Know Your Learning Target and Goal Setting

The March Educational Leadership has an article by Moss, Brookhart, and Long titled “Know Your Learning Target” that argues that students who know their learning goal are “empowered, self-regulating, motivated, and intentional learners.”  With a high quality learning target a student should be able to answer the following questions:

  1. What will I be able to do when I’ve finished the lesson?
  2. What idea, topic, or subject is important for me to learn and understand so that I can do this?
  3. How will I show that I can do this, and how well will I have to do it?
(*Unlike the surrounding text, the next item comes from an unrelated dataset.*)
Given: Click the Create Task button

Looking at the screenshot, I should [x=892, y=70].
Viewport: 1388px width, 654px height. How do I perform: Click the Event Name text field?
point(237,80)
The reality is that “knowing your learning target” can do more than “create empowered, self-regulating, motivated, and intentional learners” when merged with specific goal-setting behaviors that are known to have an impact on student achievement.  Hattie (2009) found that a number of meta-analysis showed a strong positive impact from goal setting (d=0.56). Hattie (2009) cited Locke and Latham’s (1990) seminal book “A Theory of Goal Setting and Task Performance” is arguing that a goal must include:

  1. Clarity (see also Martin 2006)
  2. Challenge (see also Martin 2006)
  3. Commitment (see also Klein, Wesson, Hollenbeck, and Alge 1999)
  4. Feedback

In other words, if the learning targets that students are seeking to achieve are clear, challenging, and include a commitment and cycles of feedback the student is likely to learn even more. 

Klein, Wesson, Hollenbeck, and Alge (1999) Goal commitment and goal-setting process: Conceptual clarification and empirical synthesis. Journal of Applied Psychology, 84(6), 885-896.

Martin, A.J. (2006) Personal Bests (PBs): A proposed multidimensional model and empirical analysis.  British Journal of Educational Psychology, 76, 803-825.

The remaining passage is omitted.